*** Opening Material provided ***

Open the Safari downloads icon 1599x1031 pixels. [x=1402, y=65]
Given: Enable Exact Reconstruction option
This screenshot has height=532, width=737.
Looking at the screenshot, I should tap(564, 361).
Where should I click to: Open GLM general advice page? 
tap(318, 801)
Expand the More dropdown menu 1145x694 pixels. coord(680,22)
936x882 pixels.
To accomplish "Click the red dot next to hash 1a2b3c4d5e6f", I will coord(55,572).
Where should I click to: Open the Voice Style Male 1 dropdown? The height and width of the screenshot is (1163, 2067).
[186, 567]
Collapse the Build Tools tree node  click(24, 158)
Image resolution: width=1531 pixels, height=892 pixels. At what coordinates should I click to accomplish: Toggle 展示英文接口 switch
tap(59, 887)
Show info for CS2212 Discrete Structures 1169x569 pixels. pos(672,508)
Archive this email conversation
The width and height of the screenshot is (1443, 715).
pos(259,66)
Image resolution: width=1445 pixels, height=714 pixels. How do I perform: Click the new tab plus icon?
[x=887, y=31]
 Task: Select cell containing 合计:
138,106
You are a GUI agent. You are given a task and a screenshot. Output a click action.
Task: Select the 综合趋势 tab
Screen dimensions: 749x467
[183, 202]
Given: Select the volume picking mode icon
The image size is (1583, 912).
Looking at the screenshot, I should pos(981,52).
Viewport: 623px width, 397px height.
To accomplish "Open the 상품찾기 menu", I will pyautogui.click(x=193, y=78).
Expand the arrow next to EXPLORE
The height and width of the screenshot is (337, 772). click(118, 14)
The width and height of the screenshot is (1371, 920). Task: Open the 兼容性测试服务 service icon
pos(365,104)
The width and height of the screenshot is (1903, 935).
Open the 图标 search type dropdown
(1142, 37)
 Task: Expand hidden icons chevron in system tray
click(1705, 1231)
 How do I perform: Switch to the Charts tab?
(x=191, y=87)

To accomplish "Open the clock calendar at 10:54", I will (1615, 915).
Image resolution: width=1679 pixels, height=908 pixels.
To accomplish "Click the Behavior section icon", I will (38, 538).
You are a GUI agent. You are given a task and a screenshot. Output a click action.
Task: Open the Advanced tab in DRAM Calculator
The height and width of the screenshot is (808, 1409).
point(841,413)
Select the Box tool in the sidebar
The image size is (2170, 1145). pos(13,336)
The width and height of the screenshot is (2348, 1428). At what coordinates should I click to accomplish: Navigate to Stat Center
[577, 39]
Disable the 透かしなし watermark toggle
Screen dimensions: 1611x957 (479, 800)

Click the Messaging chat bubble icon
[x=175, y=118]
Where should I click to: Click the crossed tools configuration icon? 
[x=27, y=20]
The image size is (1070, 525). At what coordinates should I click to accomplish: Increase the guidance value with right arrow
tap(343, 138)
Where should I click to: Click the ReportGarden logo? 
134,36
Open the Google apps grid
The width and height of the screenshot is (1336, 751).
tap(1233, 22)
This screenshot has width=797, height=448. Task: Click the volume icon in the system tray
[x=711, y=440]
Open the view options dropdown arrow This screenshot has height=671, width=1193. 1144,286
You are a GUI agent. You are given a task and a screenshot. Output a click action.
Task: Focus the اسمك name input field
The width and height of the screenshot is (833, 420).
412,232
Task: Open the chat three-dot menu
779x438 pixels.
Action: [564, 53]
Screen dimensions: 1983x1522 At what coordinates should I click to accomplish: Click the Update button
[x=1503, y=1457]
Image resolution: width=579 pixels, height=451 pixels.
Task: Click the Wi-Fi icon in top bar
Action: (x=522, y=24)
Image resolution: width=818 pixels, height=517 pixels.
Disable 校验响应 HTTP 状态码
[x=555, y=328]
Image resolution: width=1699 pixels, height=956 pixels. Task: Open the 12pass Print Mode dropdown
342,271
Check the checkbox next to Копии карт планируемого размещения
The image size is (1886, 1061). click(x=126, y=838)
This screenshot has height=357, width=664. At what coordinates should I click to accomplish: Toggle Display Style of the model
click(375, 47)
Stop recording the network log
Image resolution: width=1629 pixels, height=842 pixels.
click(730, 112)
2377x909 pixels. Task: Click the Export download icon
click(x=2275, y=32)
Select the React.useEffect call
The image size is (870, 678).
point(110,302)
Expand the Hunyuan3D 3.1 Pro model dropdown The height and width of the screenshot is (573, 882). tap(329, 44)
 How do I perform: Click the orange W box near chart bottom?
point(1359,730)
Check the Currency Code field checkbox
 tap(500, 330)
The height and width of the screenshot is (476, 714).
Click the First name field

*** Closing Material provided ***

● **Assigned task**
All lines that hold the word "name" should be copied from the data.

● **Response to the task**
Task: Focus the اسمك name input field
Click the First name field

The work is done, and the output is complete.